August 5, 1929: Nationals supply fireworks in record-setting game in Washington

This article was written by Gary Sarnoff

Buddy Myer (TRADING CARD DB)Before the season the consensus among sportswriters was that the Tigers, with a stern but fair manager in Bucky Harris, would finish fourth. After sweeping a doubleheader from Washington the day before, Detroit was in fifth place with a 49-52 record. “Shortstop has been our greatest weakness this season,” said Harris. “We thought (Heinie) Schuble would do, but he proved to be too unsteady.”1

Hopes had been high for the Senators during spring training. Walter Johnson was rewarded for his 21 years of service in Washington by being named the Senators’ manager. Although Johnson had no experience as a major-league manager, Washington fans were excited over his getting the job. Ironically, the man Johnson replaced was the current pilot of the Tigers.

In 1924 Bucky Harris was the Senators’ Boy Wonder manager at the ripe age of 27. In that season, as the manager and starting second baseman, Harris led the Senators to a surprising American League pennant and World Series championship. The following season, Harris’s Senators repeated as AL champions, but lost the World Series. Then the Senators began to decline, as did Harris’s popularity. The Boy Wonder became the scapegoat for the Senators’ deterioration and was ridiculed for hastily trading away popular infielder Buddy Myer and pitcher General Crowder. While Myer and Crowder starred in their new surroundings, the Senators posted a losing record in 1928, and Harris was fired.

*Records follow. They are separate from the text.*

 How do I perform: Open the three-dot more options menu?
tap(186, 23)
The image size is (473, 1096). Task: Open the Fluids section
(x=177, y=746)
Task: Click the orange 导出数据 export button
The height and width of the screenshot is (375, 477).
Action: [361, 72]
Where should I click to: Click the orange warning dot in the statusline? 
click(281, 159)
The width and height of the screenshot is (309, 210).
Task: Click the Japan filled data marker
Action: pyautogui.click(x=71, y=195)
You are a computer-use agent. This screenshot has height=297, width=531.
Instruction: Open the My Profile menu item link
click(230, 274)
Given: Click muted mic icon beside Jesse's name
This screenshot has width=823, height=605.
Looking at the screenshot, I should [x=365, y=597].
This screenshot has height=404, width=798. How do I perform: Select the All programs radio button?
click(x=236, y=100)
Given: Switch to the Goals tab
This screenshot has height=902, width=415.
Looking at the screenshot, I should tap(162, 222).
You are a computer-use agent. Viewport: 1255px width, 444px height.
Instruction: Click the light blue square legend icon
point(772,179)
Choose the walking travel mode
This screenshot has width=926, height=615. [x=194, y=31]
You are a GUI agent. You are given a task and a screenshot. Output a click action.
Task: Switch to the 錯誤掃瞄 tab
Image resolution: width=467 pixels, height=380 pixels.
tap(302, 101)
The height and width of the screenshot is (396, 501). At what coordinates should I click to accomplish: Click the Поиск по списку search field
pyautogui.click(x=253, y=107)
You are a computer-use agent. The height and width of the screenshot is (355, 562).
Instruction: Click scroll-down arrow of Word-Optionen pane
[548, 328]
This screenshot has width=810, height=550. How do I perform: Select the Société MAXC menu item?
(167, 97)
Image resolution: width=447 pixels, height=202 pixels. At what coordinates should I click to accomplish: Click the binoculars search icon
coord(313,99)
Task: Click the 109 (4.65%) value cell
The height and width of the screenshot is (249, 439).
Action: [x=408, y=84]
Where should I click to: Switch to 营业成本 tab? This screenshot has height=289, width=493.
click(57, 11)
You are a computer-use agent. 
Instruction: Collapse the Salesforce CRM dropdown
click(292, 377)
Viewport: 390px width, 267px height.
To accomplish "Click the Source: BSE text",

Senators President Clark Griffith went to work on rebuilding the team by naming the popular Johnson as manager and trading five players to the Boston Red Sox to bring Buddy Myer back to Washington. With Myer’s return and a new spirit injected into the Senators, hopes were strong for 1929. But those expectations crashed into a cruel reality after the season began. On August 5 the Senators were in sixth place.

Washington’s disappointing season was fueled by several reasons, but mostly a lack of offensive production. The statistics in the August 4 Sunday newspapers showed that the Senators were sixth in team batting average and runs scored.2 Another chief factor was Walter Johnson, who most believed was too nice to manage. “I had my doubts about him as a manager,” admitted Senators coach Al Schacht. “I was afraid that the players might take advantage of him. That’s just what happened.”3 

After a good turnout of over 15,000 for a twin bill on Sunday,4 this game’s attendance was sparse,5 unsurprising for a Monday and with two of the league’s lower-tier teams in action. The small crowd saw the Senators’ starter, left-handed hurler Lloyd Brown, retire the first two Tigers before Detroit second baseman Charlie Gehringer smacked one off the right-field scoreboard for a triple and outfielder Fatty Fothergill drill one into the gap in left-center field for an RBI double. Washington answered in the bottom of the first when leadoff batter Joe Judge walked and moved to third when he and Sam Rice executed a hit-and-run. After Goose Goslin, hitting 78 points lower than his league-leading .379 batting average in 1928, popped out, Buddy Myer hit a long out to left field, far enough to allow Judge to tag and score from third.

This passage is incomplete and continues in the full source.